------ Given data

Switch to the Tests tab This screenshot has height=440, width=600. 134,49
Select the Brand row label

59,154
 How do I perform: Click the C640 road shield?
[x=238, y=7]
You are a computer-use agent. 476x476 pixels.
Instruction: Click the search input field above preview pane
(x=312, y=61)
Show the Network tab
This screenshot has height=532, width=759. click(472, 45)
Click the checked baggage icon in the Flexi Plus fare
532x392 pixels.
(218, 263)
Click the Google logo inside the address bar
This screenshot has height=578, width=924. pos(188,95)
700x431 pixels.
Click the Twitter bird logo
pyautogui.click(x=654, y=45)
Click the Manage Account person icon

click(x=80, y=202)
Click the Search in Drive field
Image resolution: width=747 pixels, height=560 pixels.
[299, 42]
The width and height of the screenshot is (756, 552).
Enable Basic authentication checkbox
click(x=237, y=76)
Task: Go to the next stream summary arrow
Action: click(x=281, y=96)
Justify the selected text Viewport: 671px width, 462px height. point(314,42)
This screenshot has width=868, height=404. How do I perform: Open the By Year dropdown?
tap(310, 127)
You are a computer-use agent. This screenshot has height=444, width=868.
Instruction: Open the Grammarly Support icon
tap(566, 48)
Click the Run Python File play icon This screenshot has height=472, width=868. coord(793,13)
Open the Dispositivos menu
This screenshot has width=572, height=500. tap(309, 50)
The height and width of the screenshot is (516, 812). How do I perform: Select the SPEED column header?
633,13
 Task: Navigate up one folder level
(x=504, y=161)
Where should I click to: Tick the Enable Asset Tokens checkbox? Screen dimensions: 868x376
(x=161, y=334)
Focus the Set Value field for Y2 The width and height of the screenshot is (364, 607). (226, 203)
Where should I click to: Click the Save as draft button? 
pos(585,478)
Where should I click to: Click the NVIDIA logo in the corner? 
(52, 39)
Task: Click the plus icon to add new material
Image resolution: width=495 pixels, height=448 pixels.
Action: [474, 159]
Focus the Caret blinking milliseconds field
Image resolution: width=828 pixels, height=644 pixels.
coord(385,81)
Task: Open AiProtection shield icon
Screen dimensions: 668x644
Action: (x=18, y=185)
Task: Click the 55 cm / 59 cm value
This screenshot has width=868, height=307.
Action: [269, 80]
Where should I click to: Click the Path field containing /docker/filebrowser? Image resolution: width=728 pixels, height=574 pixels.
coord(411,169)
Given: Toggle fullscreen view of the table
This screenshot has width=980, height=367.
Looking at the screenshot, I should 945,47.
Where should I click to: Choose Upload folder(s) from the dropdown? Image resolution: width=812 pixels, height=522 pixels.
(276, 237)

------------

◆ **Task directions**: Within the entries, find all lines holding "computer" and copy each one.

◆ **Response**:
You are a computer-use agent. 476x476 pixels.
You are a computer-use agent. This screenshot has height=444, width=868.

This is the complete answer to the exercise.